How to complete this task: Could you return, exactly as written, every line from the one containing "The width and" through the last line of the entries below, leaving out the pictures?

Extracted information:

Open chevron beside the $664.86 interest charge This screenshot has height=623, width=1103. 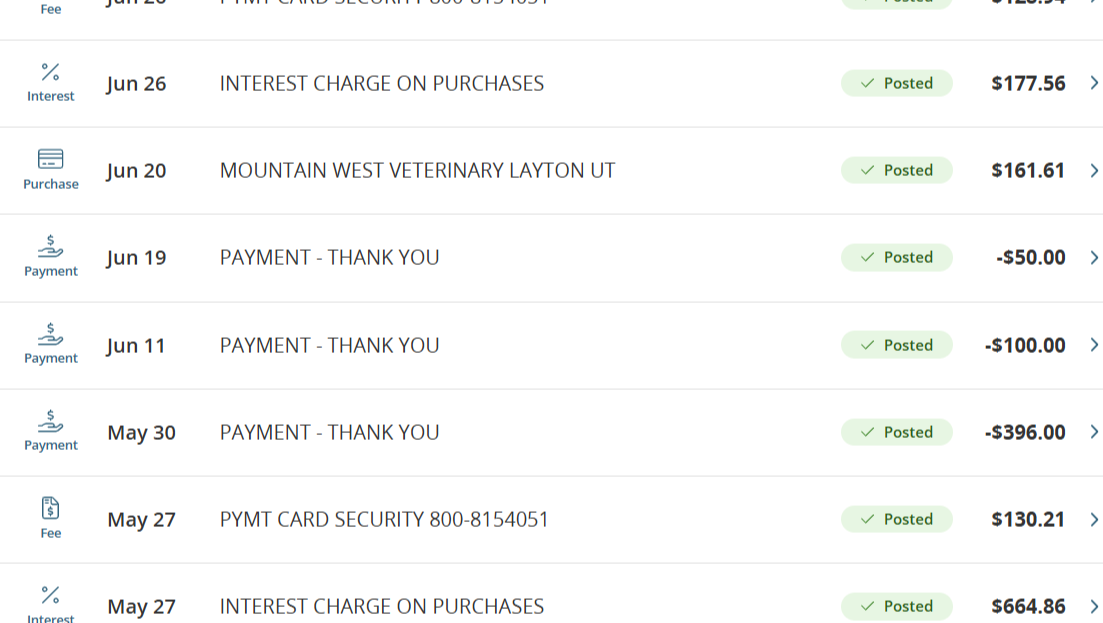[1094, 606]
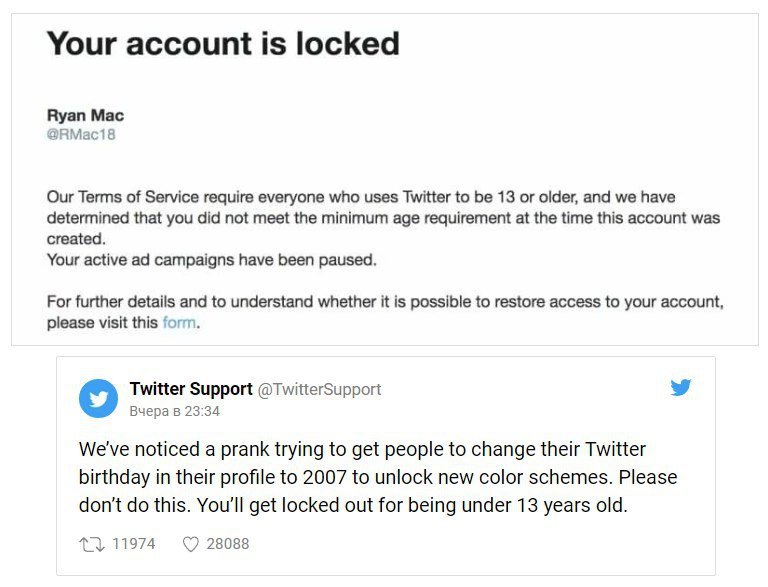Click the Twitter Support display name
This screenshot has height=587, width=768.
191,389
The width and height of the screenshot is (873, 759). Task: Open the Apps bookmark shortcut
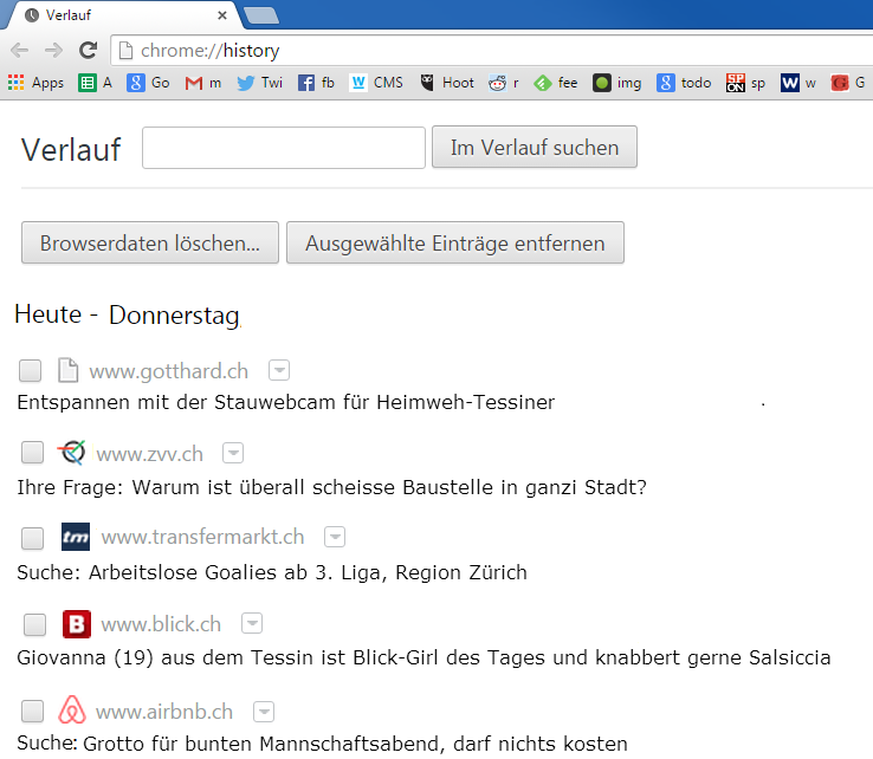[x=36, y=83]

Output for this task:
The width and height of the screenshot is (873, 759). Task: Open the Apps bookmark shortcut
[x=36, y=83]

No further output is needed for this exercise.